Orders, Supreme Court, New York County (Bruce Allen, J.), entered on or about June 13, 2002, which, in separate actions to dissolve two partnerships, denied petitioner's motions for the appointment of a receiver and granted respondents' cross motions for accountings by each side to the other, unanimously affirmed, with separate bills of costs.
Alan C. Fried, for petitioner-appellant.
Richard A. Acito, for respondents-respondents.
Alan C. Fried, for petitioner-appellant.
Richard A. Acito, for respondents-respondents.
Before: Mazzarelli, J.P., Saxe, Sullivan, Ellerin, Gonzalez, JJ.

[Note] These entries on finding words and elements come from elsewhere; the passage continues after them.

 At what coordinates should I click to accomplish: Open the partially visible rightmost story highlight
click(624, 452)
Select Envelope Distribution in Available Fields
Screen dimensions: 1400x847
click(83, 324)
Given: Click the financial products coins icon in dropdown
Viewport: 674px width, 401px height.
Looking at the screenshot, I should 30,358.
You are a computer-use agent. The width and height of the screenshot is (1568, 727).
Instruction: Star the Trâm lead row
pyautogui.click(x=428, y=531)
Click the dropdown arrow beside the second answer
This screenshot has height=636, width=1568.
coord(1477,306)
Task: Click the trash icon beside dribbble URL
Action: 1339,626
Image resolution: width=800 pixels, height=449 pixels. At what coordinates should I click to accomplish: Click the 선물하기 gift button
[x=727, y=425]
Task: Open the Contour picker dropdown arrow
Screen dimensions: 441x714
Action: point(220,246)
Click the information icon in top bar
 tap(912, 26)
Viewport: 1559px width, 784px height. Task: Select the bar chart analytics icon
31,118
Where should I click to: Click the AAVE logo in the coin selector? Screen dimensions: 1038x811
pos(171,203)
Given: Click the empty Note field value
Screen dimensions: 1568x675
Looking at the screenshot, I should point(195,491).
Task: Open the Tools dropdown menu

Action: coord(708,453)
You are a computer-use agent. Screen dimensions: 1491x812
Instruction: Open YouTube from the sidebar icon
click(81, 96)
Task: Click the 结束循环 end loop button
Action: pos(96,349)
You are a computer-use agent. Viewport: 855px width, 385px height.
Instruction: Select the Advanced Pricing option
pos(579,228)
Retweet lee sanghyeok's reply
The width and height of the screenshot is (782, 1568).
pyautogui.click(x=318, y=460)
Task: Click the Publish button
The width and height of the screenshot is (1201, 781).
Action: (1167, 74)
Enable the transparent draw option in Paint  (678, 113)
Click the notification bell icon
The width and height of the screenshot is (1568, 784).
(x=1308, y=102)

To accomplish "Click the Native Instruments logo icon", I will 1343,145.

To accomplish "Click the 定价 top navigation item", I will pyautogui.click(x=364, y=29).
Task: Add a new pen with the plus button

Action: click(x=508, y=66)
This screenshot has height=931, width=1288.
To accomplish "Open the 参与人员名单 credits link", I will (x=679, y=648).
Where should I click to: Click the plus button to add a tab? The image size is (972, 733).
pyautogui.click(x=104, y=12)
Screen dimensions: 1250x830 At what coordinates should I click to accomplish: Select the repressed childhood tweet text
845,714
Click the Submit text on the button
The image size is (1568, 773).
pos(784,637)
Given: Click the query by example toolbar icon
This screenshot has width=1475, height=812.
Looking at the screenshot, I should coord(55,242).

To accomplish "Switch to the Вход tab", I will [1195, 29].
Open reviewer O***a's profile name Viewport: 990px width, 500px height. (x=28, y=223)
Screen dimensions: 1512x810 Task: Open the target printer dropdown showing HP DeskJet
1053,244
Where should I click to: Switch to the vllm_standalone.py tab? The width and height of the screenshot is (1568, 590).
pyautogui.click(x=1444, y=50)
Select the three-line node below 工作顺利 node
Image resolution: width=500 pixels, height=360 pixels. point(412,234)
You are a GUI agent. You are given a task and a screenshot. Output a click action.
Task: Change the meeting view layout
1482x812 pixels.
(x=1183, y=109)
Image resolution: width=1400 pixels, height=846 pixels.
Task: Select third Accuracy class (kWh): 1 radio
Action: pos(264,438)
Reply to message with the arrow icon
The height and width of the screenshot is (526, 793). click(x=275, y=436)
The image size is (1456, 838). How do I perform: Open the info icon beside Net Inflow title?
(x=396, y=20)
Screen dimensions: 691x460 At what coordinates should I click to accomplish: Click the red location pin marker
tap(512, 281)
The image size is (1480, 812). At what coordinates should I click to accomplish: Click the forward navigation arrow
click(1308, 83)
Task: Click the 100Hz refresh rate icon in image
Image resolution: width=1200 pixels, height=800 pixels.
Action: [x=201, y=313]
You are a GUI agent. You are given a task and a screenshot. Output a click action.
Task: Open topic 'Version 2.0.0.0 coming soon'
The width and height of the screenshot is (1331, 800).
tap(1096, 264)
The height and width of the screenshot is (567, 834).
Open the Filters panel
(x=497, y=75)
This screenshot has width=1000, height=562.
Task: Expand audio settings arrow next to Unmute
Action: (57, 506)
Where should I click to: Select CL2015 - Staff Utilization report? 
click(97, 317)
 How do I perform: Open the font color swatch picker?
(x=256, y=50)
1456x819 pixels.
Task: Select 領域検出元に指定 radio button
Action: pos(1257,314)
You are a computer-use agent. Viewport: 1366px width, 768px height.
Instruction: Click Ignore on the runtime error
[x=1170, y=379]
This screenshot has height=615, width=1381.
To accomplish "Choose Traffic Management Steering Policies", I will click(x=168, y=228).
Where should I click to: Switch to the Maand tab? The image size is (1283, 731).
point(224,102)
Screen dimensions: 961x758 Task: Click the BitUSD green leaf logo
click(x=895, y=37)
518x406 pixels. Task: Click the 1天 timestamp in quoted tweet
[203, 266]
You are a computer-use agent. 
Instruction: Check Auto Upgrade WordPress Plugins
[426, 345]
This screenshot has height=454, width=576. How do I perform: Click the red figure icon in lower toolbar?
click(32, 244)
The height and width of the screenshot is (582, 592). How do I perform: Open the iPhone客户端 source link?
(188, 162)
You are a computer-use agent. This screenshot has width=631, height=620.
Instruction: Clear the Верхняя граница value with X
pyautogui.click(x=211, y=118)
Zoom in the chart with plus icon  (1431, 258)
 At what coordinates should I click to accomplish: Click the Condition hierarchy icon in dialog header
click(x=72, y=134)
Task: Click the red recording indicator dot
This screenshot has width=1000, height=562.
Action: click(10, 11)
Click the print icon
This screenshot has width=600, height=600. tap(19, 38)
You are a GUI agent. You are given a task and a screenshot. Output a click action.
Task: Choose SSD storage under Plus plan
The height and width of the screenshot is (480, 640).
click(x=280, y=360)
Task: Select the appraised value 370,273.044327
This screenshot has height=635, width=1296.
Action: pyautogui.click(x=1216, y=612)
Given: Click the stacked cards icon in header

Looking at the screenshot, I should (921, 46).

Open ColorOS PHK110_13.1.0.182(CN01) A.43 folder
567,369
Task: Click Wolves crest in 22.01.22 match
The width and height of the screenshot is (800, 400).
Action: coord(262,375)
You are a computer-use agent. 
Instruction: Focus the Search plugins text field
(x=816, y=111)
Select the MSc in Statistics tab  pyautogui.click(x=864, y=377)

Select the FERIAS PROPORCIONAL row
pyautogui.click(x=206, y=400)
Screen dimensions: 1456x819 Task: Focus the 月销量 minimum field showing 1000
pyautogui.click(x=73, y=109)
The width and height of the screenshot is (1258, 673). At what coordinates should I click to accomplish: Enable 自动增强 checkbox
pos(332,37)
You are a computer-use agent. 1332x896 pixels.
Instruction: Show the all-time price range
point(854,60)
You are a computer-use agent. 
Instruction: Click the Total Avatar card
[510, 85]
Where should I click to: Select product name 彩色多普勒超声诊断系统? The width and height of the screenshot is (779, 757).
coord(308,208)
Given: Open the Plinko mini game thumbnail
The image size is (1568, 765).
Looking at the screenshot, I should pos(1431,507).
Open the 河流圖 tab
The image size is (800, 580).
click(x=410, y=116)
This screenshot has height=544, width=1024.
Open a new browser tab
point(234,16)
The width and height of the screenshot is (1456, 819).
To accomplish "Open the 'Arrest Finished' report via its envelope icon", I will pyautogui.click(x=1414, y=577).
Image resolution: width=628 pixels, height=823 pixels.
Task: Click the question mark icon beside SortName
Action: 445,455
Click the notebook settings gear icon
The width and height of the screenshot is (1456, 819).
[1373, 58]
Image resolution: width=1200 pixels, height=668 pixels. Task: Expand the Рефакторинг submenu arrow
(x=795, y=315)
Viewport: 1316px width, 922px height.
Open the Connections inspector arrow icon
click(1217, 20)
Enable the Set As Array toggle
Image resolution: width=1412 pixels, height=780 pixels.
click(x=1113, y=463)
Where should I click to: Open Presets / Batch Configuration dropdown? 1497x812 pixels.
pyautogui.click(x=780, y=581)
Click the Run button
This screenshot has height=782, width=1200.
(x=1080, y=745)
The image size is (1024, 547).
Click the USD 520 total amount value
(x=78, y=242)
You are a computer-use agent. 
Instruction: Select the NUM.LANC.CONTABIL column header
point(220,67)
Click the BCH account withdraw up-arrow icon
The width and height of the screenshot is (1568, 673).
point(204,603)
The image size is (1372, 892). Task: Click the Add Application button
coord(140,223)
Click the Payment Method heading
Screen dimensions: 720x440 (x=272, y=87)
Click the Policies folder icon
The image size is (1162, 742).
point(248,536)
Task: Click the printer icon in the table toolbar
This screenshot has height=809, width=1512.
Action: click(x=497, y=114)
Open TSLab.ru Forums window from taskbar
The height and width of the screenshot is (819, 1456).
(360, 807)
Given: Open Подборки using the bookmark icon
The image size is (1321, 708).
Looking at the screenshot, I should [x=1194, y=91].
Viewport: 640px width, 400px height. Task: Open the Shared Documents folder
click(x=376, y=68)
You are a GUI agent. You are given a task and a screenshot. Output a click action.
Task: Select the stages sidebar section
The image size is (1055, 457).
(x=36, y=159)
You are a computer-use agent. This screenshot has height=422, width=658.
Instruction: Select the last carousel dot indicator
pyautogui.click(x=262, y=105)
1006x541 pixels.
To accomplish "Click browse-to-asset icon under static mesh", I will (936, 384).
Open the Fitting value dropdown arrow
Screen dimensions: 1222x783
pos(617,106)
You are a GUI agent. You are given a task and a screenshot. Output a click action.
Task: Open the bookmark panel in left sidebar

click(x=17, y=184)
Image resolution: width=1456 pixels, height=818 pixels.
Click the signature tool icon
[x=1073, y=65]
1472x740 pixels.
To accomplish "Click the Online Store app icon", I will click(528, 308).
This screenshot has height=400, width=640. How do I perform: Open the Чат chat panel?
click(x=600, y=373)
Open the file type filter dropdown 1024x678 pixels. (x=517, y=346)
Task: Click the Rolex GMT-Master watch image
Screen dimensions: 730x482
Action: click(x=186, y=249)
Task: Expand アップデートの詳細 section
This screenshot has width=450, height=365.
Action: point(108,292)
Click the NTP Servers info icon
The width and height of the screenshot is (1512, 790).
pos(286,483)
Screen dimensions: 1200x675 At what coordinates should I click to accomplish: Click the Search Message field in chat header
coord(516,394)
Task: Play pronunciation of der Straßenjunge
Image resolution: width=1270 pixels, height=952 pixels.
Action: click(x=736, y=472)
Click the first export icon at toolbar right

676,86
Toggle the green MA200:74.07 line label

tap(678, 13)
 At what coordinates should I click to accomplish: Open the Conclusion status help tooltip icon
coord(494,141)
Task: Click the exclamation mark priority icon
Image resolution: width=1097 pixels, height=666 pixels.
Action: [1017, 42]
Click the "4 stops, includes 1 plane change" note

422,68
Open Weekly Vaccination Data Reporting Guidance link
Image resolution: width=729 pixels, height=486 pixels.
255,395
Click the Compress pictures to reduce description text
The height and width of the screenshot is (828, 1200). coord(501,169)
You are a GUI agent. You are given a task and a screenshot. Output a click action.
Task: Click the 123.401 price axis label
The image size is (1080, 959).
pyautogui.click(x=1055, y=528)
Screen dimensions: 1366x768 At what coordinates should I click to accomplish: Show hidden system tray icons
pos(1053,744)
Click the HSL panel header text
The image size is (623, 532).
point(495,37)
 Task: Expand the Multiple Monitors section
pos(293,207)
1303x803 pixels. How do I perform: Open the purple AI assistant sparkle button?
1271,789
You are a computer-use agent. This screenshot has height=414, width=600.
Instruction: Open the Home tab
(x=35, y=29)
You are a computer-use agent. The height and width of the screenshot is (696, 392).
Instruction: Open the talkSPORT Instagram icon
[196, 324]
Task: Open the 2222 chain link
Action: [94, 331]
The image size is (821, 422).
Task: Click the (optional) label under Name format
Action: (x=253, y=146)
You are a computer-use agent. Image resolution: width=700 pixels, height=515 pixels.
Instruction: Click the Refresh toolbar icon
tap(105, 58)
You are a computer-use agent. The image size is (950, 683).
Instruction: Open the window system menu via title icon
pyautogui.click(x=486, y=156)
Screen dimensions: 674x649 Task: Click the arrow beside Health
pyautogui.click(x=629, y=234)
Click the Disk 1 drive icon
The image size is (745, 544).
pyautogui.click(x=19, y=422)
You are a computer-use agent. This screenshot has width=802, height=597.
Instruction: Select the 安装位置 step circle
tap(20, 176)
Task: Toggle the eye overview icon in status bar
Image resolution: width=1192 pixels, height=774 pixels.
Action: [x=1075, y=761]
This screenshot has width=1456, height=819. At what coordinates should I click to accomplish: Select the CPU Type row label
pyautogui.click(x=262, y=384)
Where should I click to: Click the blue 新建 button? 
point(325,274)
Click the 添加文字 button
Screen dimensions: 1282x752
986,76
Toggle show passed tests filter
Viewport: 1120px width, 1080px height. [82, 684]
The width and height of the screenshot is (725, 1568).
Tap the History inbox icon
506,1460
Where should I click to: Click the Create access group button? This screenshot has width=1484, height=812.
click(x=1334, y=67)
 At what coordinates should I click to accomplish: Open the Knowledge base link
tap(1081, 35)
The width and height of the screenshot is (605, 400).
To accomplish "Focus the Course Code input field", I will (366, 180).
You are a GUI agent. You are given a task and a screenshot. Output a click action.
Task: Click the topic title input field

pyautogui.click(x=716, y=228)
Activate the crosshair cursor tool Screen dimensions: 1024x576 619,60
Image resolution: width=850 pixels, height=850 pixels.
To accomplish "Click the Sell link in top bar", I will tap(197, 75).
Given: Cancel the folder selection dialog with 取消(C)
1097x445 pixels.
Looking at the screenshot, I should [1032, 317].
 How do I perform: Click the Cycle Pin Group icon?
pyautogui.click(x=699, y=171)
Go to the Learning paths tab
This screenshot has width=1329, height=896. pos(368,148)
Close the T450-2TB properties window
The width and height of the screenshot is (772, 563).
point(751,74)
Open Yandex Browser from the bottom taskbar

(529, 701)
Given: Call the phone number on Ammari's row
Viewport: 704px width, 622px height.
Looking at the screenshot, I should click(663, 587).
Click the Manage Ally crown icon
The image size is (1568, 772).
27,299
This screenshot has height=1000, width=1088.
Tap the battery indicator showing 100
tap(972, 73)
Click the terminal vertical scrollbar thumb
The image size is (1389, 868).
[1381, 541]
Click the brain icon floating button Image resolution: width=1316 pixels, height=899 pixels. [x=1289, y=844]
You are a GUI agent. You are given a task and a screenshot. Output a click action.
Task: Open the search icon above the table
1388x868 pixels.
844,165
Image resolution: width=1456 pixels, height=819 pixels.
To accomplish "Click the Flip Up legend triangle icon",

Petitioner's motions for a receiver were properly denied for lack of a sufficient showing of waste or mismanagement over the 10 years since petitioner and respondents disassociated, and where the partnerships' main assets consist of real property (see B.D. F. Realty Corp. v. Lerner, 232 A.D.2d 346, 346). No reason appears why the parties' respective interests in the partnerships cannot be adjusted in orderly fashion with an accounting (see Shandell v. Katz, 95 A.D.2d 742, 743). Indeed, plaintiff's claim that the sale of the partnerships' real property to outside parties is necessary for him to realize his share cannot be evaluated without an accounting. We have considered petitioner's remaining contentions and find them unavailing.
THIS CONSTITUTES THE DECISION AND ORDER OF THE SUPREME COURT, APPELLATE DIVISION, FIRST DEPARTMENT.